Sick of smoking. In grote witte letters staat het op een rood T-shirt hangend op een knaapje aan de keukendeur van longarts Wanda de Kanter. De slogan van de gelijknamige stichting springt in het oog zodra je binnenkomt in haar huis aan de Vossiusstraat waar ze met man Huib drie kinderen (een dochter en een jongenstweeling) grootbracht. De Kanter strijdt samen met collega en vriendin Pauline Dekker al jaren tegen de tabaksindustrie. Hoe hard ze oordeelt over multinationals als Philip Morris en British American Tobacco, zo meelevend is ze voor haar longkankerpatiënten, van wie vijfentachtig procent ziek is geworden van het roken. Het enige bezwaar tegen de slogan vindt ze dan ook dat rokers hem soms opvatten als een beschuldiging aan hun adres, en dat is absoluut niet de bedoeling. Sick of the tabaksindustrie, moet het eigenlijk zijn, maar dat past niet groot genoeg op het shirt (stop de tabaksindustrie staat er nu in het klein op als onderschrift).
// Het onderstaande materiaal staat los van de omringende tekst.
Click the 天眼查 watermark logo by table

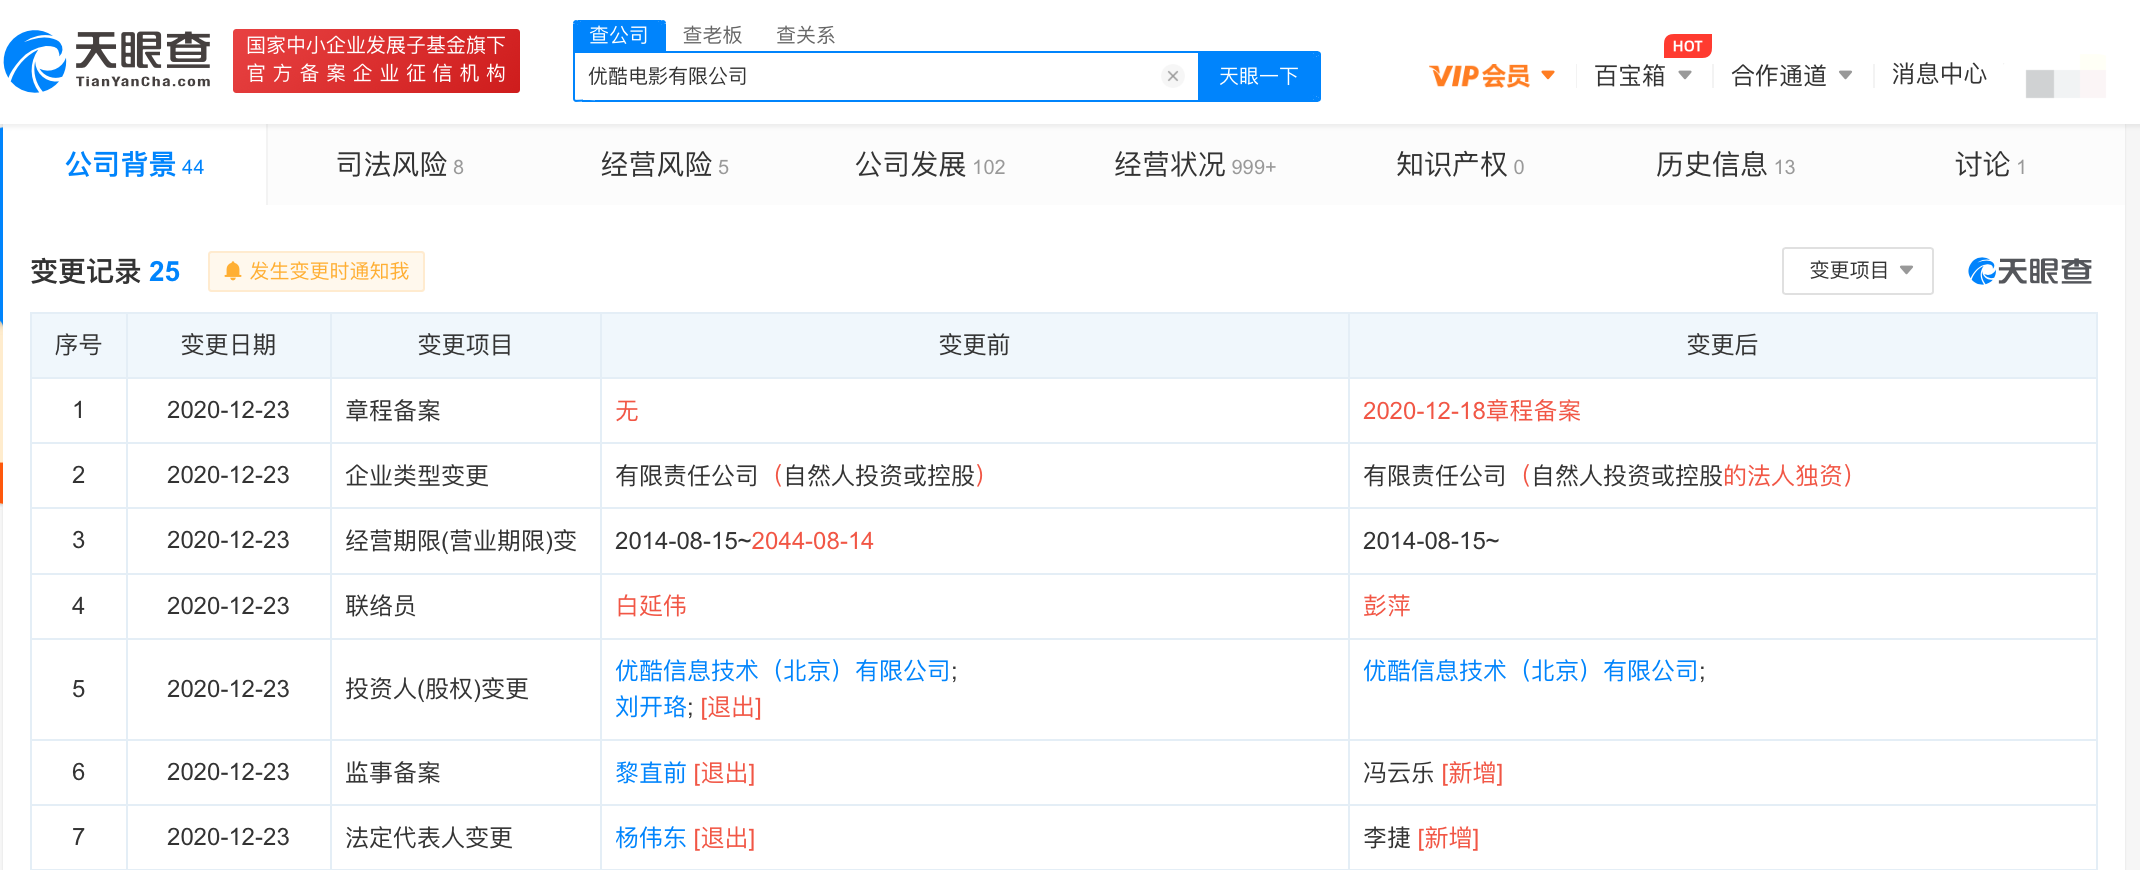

Rokers zijn slachtoffers van een gewetenloze dader. In die termen praat ze erover, vooral als ze het heeft over de strafzaak die longkankerpatiënt Anne Marie van Veen en een COPD-patiënt Lia Breed voorbereiden met advocaat Bénédicte Ficq. De stichting Rookpreventie Jeugd, ook opgericht door Dekker en De Kanter, doet mede-aangifte. Ficq heeft de zaak eind september aangebracht bij het Openbaar Ministerie, gericht tegen vier tabaksfabrikanten die actief zijn in Nederland. Op de site van Sick of Smoking, een effectief platform dat online door twintigduizend mensen wordt gevolgd, hebben nog ruim 1300 andere zieke (ex)-rokers laten weten dat ze graag aangifte willen doen. Ergens in de komende maanden wordt duidelijk of het OM de vier fabrikanten gaat vervolgen. Zo niet, dan zal een artikel 12 – procedure volgen, waarmee het OM op last van het gerechtshof gedwongen kan worden toch tot vervolging over te gaan.
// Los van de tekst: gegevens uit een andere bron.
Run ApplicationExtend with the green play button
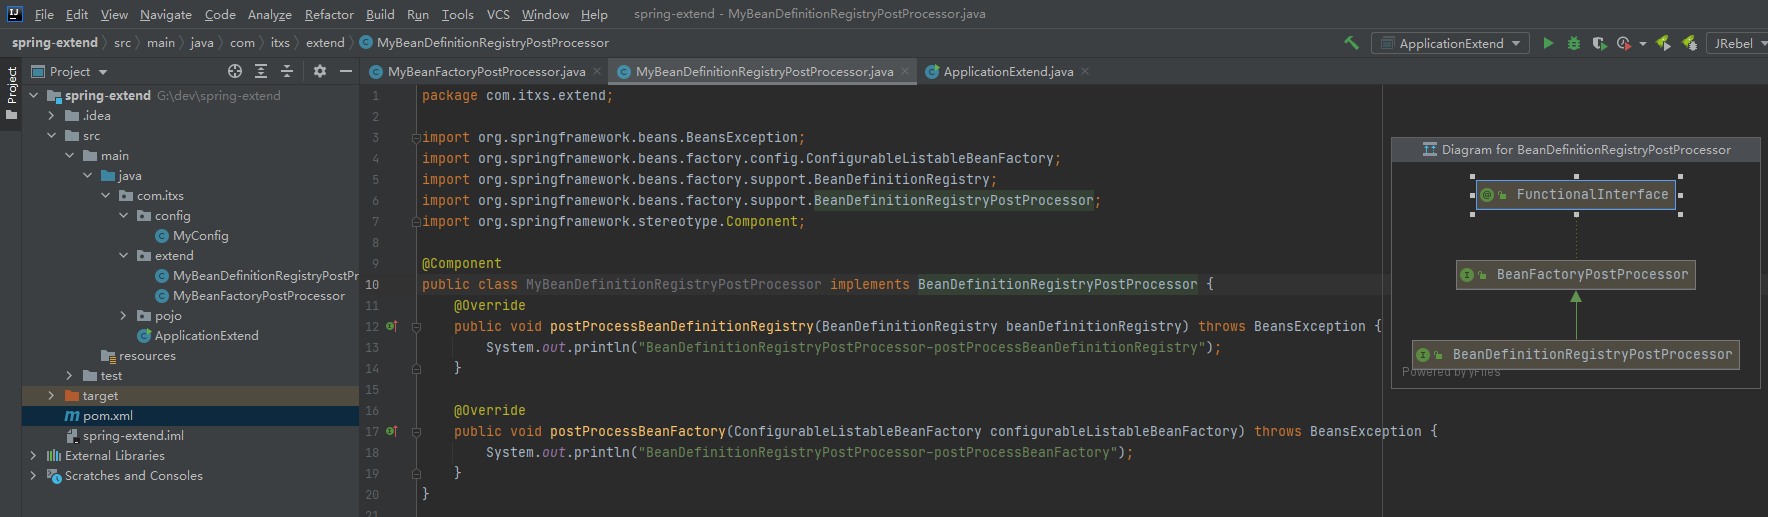The height and width of the screenshot is (517, 1768). tap(1548, 43)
Voor we De Kanter thuis treffen, mogen we in het Antoni van Leeuwenhoek, waar ze werkt, bij de controleafspraak zijn van een mevrouw uit Zaandam. Ze is optimistisch en goedlachs, ondanks het slechte nieuws dat ze onlangs te horen kreeg. Haar kleincellige longkanker met uitzaaiingen in onder andere de lever flakkert op na een korte periode van rust. Van alles is geprobeerd, en ze krijgt opnieuw levensverlengende chemo, maar of dat haar veel extra tijd zal geven is de vraag. Voor een experiment met een nieuw medicijn heeft ze bedankt. Om aan de strenge voorwaarden van de studie te voldoen had ze het feest voor haar zestigste verjaardag moeten missen en dat zag ze niet zitten. Ze is stellig in haar afwijzing en De Kanter probeert haar niet te overtuigen. Deze mevrouw weet wat ze nog wil.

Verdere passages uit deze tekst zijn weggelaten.